- [What you should do]
Answer these from the offshore wind text below, each in a few words.
(a) By what year does Europe aim to reach net zero emissions?
(b) To what offshore wind capacity does the European Union plan to expand by 2030?
(c) Where is the Dogger Bank project located?

- [Text section]
Offshore wind powers up

Europe is betting big on offshore wind to lead the way towards its target of net zero emissions by 2050.  The USA is playing catch-up, while Canada is missing in action. The Canadian government seems oblivious to the fact that the country has hugely valuable offshore wind resources.

Across the pond, Europe has some of the world’s best offshore wind. With 12 Gigawatts (GW) of offshore turbines already up and running, the European Union has announced plans to ramp up capacity to 60 GW by 2030. This doesn’t include the brexited UK which, on November 25, published a 10-point plan to achieve net zero energy by 2050.  Top of the list?  A target of 40 GW of offshore wind operational by 2030. This ambitious program is not just wishful thinking. Last week, two European companies announced they had completed a deal to finance what in 2026 will be the world’s largest offshore wind farm.  The Dogger Bank project, located off the northeast coast of the UK, will have a total rated capacity of 3.6 GW.

- [Given records]
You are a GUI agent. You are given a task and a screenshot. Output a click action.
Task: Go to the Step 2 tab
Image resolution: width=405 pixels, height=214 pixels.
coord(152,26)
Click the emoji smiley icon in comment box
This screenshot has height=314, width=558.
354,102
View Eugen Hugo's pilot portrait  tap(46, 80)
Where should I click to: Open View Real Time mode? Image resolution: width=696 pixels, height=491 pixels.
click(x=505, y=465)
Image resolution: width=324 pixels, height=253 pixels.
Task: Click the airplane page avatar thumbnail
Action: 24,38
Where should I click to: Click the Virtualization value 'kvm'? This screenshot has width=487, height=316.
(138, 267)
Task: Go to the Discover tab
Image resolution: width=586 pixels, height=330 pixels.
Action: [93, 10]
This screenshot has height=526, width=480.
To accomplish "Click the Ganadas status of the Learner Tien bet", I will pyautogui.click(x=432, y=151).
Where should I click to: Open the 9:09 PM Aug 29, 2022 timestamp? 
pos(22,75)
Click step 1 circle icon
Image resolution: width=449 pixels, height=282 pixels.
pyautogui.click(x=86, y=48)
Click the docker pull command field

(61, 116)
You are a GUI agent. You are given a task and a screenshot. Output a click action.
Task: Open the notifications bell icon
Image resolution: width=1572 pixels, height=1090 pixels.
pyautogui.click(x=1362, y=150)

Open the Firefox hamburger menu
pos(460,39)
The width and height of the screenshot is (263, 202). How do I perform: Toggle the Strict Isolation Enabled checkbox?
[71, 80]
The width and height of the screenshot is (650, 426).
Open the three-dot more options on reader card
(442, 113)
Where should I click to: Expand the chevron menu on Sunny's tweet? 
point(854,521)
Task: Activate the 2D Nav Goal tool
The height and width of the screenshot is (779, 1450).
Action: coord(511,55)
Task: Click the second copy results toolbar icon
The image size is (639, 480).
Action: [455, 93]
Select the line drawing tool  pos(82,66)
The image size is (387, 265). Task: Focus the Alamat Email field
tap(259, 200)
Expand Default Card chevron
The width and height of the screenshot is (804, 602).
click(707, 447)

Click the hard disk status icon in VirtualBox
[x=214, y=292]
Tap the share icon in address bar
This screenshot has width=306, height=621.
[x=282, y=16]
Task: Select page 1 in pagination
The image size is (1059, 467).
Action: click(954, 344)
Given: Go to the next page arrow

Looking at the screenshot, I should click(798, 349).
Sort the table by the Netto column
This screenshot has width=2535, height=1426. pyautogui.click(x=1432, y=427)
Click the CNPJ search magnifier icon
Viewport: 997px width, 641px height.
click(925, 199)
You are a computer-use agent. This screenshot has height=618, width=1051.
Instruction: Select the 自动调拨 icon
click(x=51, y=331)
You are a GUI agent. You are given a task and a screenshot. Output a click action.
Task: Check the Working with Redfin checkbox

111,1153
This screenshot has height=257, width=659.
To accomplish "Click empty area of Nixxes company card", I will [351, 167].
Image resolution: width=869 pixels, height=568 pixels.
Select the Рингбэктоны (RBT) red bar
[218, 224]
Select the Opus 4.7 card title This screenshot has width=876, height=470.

- [Reply to the exercise]
(a) 2050
(b) 60 GW
(c) Off the northeast coast of the UK